About Van Dyke Coffee Roasters

Our Coffee

Van Dyke Coffee Roasters started in 2014. Our head roaster volunteered in a non-profit cafe for three years and finally decided to start his own, aiming for good causes in the future. 

Our name "Van Dyke" came from a color Van Dyke Brown, the color of well-roasted coffee beans.

We take pride in our coffee. We do not offer batch brewed coffee, but rather offer freshly made coffee for each customer. We use only Specialty Grade beans for all of our coffee drinks. That means we don't use any lesser quality beans for our espresso roast. The same beans that you get in our pour overs are the same you will get in your lattes. We believe this is essential to our unique espresso.

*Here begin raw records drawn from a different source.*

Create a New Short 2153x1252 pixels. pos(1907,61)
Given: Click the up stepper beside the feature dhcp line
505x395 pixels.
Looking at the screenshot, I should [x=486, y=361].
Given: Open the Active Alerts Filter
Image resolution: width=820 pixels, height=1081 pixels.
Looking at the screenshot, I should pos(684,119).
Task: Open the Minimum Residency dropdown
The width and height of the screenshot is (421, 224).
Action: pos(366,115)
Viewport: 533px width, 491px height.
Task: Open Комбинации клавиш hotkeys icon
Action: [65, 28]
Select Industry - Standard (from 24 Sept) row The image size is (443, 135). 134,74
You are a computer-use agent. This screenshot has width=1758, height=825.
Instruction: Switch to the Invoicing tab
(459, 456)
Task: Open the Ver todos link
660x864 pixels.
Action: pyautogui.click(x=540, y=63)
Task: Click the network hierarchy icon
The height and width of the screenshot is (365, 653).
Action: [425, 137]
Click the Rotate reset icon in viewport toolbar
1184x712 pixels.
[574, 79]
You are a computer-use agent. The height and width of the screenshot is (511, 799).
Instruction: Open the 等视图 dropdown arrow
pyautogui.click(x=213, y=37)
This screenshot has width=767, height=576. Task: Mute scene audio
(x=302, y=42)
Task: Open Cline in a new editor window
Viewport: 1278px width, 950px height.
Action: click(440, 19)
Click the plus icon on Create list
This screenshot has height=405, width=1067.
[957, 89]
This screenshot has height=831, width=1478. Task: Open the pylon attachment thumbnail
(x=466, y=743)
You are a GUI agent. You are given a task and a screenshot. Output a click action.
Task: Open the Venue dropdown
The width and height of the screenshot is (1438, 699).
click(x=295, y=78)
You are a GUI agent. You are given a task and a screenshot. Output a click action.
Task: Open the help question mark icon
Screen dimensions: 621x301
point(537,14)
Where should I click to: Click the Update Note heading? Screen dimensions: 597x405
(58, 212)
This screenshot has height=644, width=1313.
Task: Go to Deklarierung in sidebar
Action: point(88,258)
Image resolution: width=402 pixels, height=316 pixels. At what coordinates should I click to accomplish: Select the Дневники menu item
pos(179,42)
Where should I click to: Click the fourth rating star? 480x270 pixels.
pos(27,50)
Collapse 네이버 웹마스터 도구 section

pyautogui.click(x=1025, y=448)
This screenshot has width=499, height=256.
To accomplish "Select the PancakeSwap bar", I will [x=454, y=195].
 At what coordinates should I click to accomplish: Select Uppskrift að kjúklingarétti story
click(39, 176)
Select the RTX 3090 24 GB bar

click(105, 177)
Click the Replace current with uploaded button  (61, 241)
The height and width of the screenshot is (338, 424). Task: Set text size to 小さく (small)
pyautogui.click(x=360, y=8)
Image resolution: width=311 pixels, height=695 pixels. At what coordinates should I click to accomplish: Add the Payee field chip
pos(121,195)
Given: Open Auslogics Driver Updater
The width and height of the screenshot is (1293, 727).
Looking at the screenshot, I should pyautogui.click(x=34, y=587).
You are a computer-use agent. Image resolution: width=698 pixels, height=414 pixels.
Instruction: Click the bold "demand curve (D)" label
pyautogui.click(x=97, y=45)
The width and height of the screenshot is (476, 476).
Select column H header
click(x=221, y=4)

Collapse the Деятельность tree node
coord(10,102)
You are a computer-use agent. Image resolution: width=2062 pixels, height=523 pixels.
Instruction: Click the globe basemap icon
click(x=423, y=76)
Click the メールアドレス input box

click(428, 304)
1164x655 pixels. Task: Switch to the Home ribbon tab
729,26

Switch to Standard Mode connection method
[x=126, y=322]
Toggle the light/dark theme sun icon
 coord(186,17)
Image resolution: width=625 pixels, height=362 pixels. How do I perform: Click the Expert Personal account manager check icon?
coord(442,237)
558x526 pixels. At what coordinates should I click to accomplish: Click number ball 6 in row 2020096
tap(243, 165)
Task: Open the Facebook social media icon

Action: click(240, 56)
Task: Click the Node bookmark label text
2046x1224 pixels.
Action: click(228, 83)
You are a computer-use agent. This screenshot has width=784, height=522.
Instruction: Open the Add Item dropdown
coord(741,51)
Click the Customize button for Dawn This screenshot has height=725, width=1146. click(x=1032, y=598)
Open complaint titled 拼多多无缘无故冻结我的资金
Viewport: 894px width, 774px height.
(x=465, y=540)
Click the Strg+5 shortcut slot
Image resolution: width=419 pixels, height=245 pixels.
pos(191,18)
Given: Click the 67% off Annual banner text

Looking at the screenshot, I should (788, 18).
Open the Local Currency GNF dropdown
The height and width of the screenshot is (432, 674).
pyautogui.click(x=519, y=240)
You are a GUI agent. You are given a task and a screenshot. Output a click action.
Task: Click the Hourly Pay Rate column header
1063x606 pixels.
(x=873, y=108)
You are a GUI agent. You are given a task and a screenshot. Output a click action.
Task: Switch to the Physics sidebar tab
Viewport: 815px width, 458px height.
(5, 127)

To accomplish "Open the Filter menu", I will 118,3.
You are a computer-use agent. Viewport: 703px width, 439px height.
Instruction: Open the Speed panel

Our bean offerings change throughout the year, depending on harvesting season and bean quality.

 

Our Roasting Philosophy

Here at Van Dyke, we use only Specialty Coffee beans. We feel that these provide the best coffee for anything from a pour over to a mocha. We believe the beans make the coffee, so we do everything in our power to make each bean the best it can be.

Specialty-grade beans have exceptional flavor and taste. SCAA (Specialty Coffee Association of America) defines specialty coffee as coffee beans scored higher than 80 out of 100. Their main criteria are fragrance, acidity, flavor, aftertaste, and body(Silkiness).

You might feel our pour-over coffee is a bit bright or fruity compared to larger coffee shops. We do this intentionally to bring out the different nuances in each different coffee we offer. Whether that is a bright floral Ethiopian or a earthy cocoa from Guatemala, we want each coffee to display its natural characteristics. This is why we roast lighter than most chain coffee shops. We want the best for the bean.

If you are used to Specialty Coffee in Los Angeles, you may have a very different thought on the roast level of Van Dyke. We have had comments saying that we roast darker than the typical Southern California specialty coffee shop. While this may be true, we do it for a reason. We find that many coffees do not fully develop if dropped at the 395 degrees that many shops roast at. Many times, when dropped this low, it leads to a flat coffee that dies after you first take a sip. We prefer to roast a little darker to get the full flavor out of the bean. Our coffee is still considered a light roast, it tends to be a Full City Roast for most coffees. 

We also do not roast to one level for every single coffee. We have found that different coffees have different sweet spots for their roast. Our Colombian and Guatemalan tends to be darker, while our Ethiopian coffees tend to be a bit lighter. It all depends on the bean as well as the million other factors impacting our roast.